I put 100% but the majority of that percentage is not "scrap" but good working,
tested and warranted equipment sold. PM scrap is just one revenue stream for me.
I just wish I could do some more refining again. I sure do miss seeing the "yoo-hoo"
cloud of gold precipitating out of auric chloride. 8)


----------



## FrugalRefiner (Feb 7, 2014)

goldsilverpro said:


> FrugalRefiner said:
> 
> 
> > I guess it doesn't count as income if I hoard everything I get my hands on.
> ...


Thank you for the kind words.

It's kind of hard to answer. I'm fortunate enough to be retired. My wife and I live on returns from our investments. My wife will start to receive SS in about 6 months, and I'll be eligible in a little under 3 years, so the percentages will change then.

When my interest in refining was rekindled a couple of years ago, I realized we didn't have nearly enough invested in precious metals. I buy to further diversify our investments. 

If I wanted a new career, it would be refining, and I would make 100% of my income from it, at least until SS kicks in. 

Dave


----------



## 5962rz (Feb 7, 2014)

0% Right now as I am hoarding everything pm related for a future cash in, like around mortgage renewal time or something usefull like that.
Been scraping for over 20 years and it is a huge part of my income. I treat scrap like a part time or second job and it lets me live a better life style then my paycheck alone would. Always looking to get the most value for my scrap by dealing with whoever will pay me the most and delivering it in large quantity to give me an edge to bargain with.
Got turned on to this forum while researching scrap computer components to learn how to get more $ for them. I have scraped thousands of computers and have a small mountain to begin refining when I am ready. Been building my cell for pins and AP system for fingers and gp boards, collecting chems and equipment and tools for free to cheap. A lot of time spent breaking down, dividing, sub-dividing and discovering new places to look for goodies that before just went with my regular loads to the scrap yards.
Love this place and the people here. I have spent more time studying reading and learning then I did In high school and 2.5 yrs of collage combined!
I can not say "THANKS" enough for the free and valuable education I am receiving. One day I hope to be able to give back to others who come here some of what I have been able to absorb.
Refining will begin this spring when the weather gets better, hope I can get some friendly advise if I run into any bumps in the road.
Thanks to everyone here!!! DR


----------



## kurtak (Feb 8, 2014)

I focus on PM scrap but also scrap non PM stuff - I also about 2 or 3 days a month sort stainless for a scrap yard (when they get a dumpster in from fab shops) so the PM scraping is about 75%

Kurt


----------



## g_axelsson (Feb 8, 2014)

I scrap at a hobby level. As a byproduct of my hunt for precious metals I also get a stream of base metal scrap. That part pays for chemicals, equipment and my new storage space/work shop and makes up 5-10% of my economy.

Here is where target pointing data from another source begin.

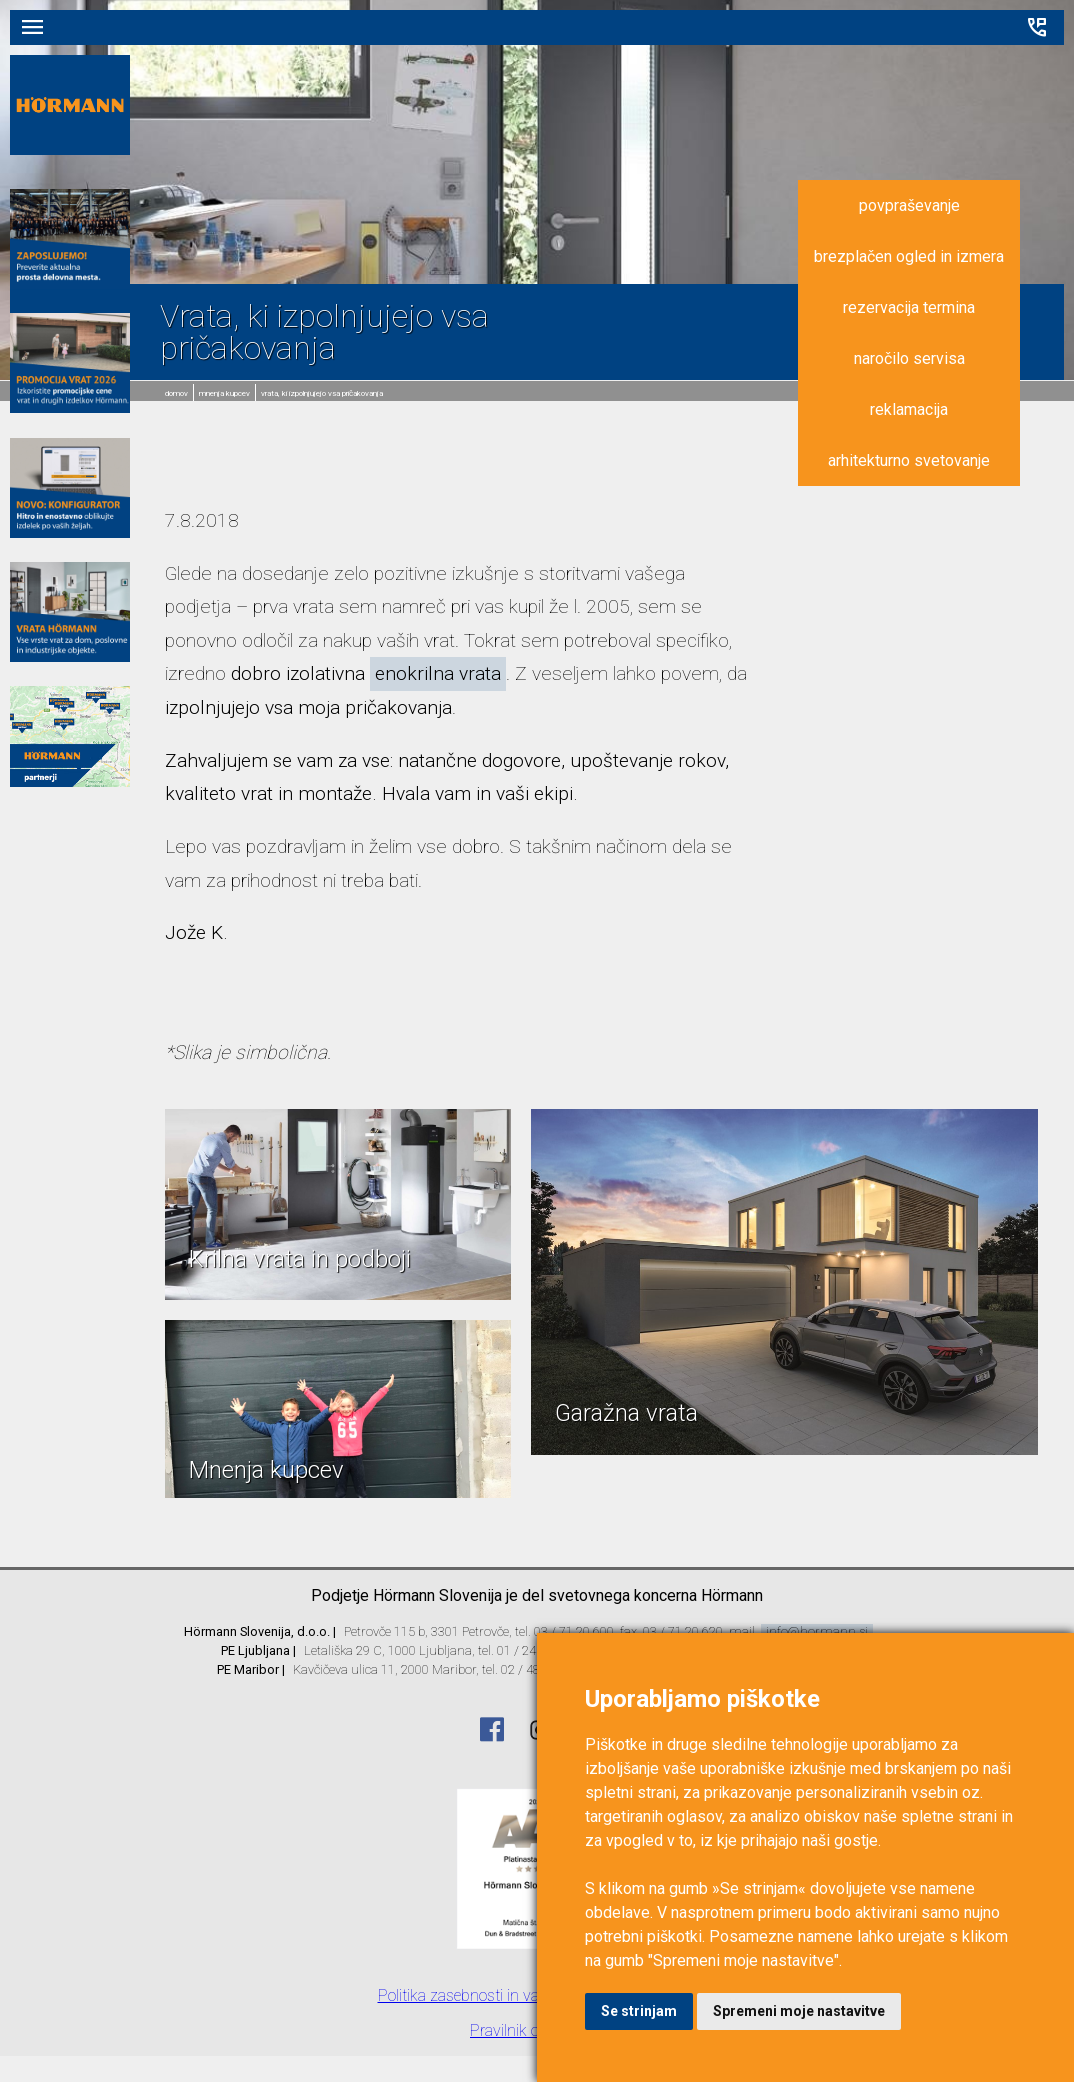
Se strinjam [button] (639, 2011)
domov (176, 393)
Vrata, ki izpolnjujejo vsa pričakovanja (322, 393)
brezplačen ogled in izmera (909, 256)
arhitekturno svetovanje (909, 460)
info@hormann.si (817, 1631)
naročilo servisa (909, 358)
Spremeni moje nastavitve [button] (799, 2011)
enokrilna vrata (438, 673)
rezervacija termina (909, 307)
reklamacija (909, 409)
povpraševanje (909, 205)
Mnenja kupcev (224, 393)
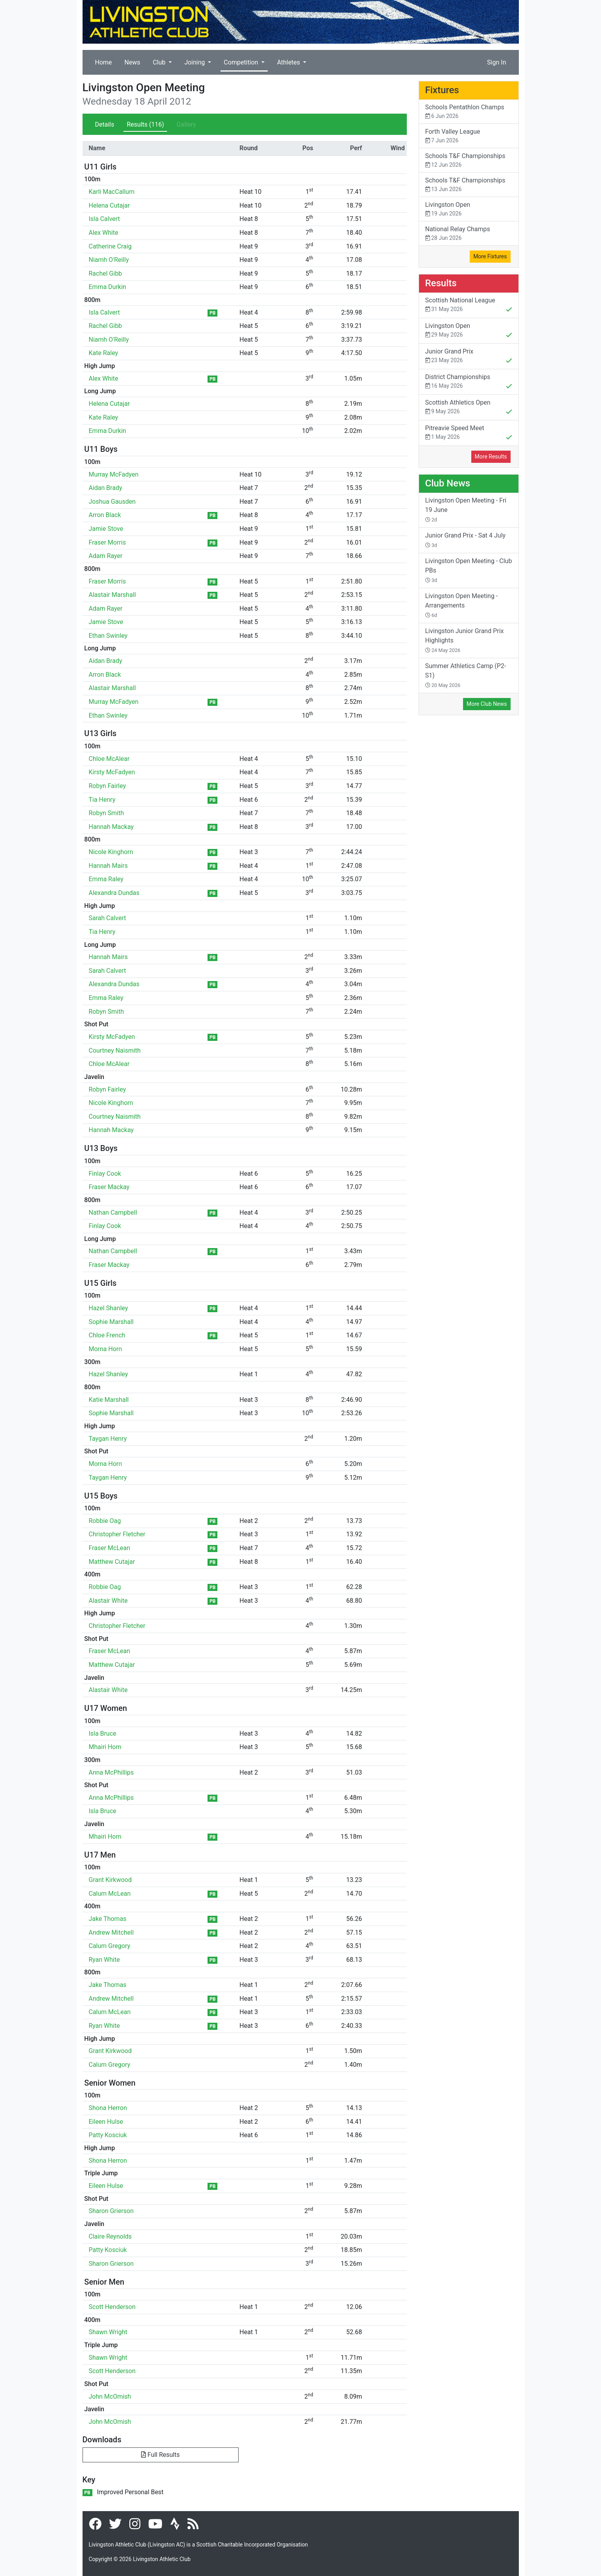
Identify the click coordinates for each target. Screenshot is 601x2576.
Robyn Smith (106, 813)
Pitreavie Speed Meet (468, 433)
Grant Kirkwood (110, 1880)
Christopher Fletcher (117, 1534)
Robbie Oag (105, 1521)
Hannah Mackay (111, 826)
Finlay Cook (105, 1173)
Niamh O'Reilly (109, 259)
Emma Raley (106, 879)
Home (103, 62)
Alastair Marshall (112, 594)
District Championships (468, 382)
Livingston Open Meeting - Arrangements (461, 605)
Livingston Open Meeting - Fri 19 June (466, 510)
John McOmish (110, 2396)
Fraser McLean (109, 1548)
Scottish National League (468, 305)
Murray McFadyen (114, 474)
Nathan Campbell (113, 1212)
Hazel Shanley (108, 1308)
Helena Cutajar (109, 205)
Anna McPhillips (111, 1772)
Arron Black (105, 515)
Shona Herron (108, 2108)
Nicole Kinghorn (111, 852)
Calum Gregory (109, 1946)
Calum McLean (110, 1893)
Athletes (289, 62)
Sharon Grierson (111, 2211)
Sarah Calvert (107, 918)
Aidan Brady (105, 488)
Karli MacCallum (112, 191)
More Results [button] (491, 456)
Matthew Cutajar (112, 1561)
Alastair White (108, 1600)
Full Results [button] (160, 2454)
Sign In (496, 62)
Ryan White (104, 1959)
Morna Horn (105, 1349)
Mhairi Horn (105, 1747)
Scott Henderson (112, 2307)
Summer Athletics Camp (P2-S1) (465, 675)
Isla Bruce (102, 1733)
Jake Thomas (108, 1918)
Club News (448, 483)
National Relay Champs (468, 233)
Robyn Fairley (107, 786)
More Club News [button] (487, 704)
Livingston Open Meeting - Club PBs (468, 570)
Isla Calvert (104, 219)
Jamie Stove (106, 528)
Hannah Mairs (108, 865)
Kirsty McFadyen (112, 772)
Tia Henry (102, 799)
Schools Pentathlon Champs (468, 111)
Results (145, 124)
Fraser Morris (107, 542)
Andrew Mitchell (111, 1932)
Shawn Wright (108, 2332)
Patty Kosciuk (108, 2135)
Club (160, 62)
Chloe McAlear (109, 758)
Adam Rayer (106, 556)
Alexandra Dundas (114, 893)
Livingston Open (468, 209)
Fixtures (442, 90)
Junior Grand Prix (468, 357)
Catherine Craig (110, 246)
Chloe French (107, 1335)
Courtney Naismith (115, 1050)
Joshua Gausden (112, 501)
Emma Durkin (107, 287)
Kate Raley (103, 353)
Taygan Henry (108, 1438)
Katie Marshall (109, 1399)
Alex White (103, 232)
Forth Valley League (468, 136)
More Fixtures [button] (490, 256)
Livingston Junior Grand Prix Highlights (464, 640)
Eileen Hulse (106, 2121)
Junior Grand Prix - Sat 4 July (465, 540)
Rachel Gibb (105, 273)
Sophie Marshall (111, 1322)
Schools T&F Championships (468, 160)
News (132, 62)
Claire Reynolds (110, 2236)
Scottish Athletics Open (468, 408)
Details (104, 124)
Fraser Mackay (109, 1187)
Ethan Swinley (108, 635)
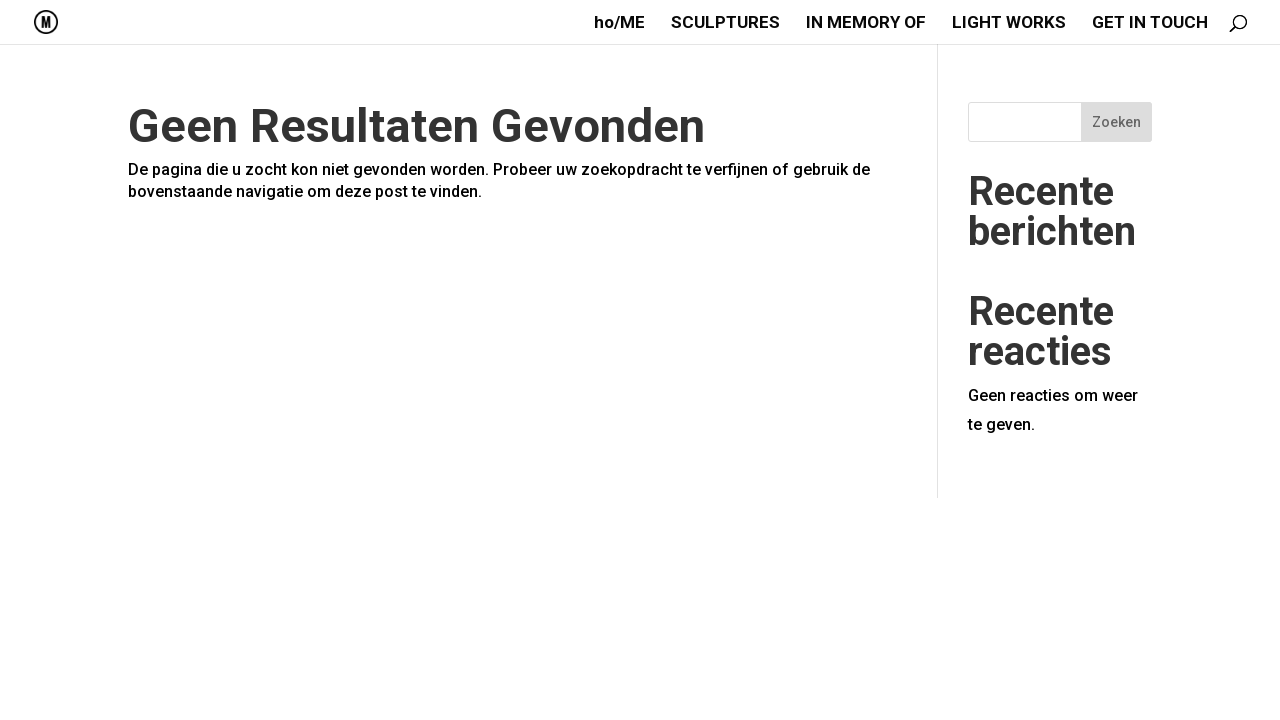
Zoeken (1116, 122)
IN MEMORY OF (866, 23)
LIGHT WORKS (1009, 23)
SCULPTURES (725, 23)
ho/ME (619, 23)
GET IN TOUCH (1150, 23)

But as I'm just hoarding any precious metals I extract I put down my percentage to zero. :mrgreen: 

A dream is to some day start a small refinery and earning a living... any profit above that I would hoard!

Göran


----------



## sharkhook (Feb 9, 2014)

I put 0%. Besides just getting in to the PM stages I do pretty fair on the scrap metal from most of my stuff, but that is used mainly for buying things for the recovery and/or refining stages. I do get a pretty good feeling when I drop off a load of the plastic parts at the city recycling center even though it is a donation, and helps to keep our dump usage down.


----------



## samuel-a (Feb 9, 2014)

I put 50%, though is somewhere between 40-50%.
I really hope some day it will be 100%, but at the moment it is juggling between a fulltime job and a part time refining business.
I do not hoard base metals/e-scrap or gold, however i do keep all of my refined PGM's and silver.


----------



## justme2 (Feb 21, 2014)

I get SS but give all that to the Wife and kids, so I'm not sure weather my vote should be 50% or 100%.


----------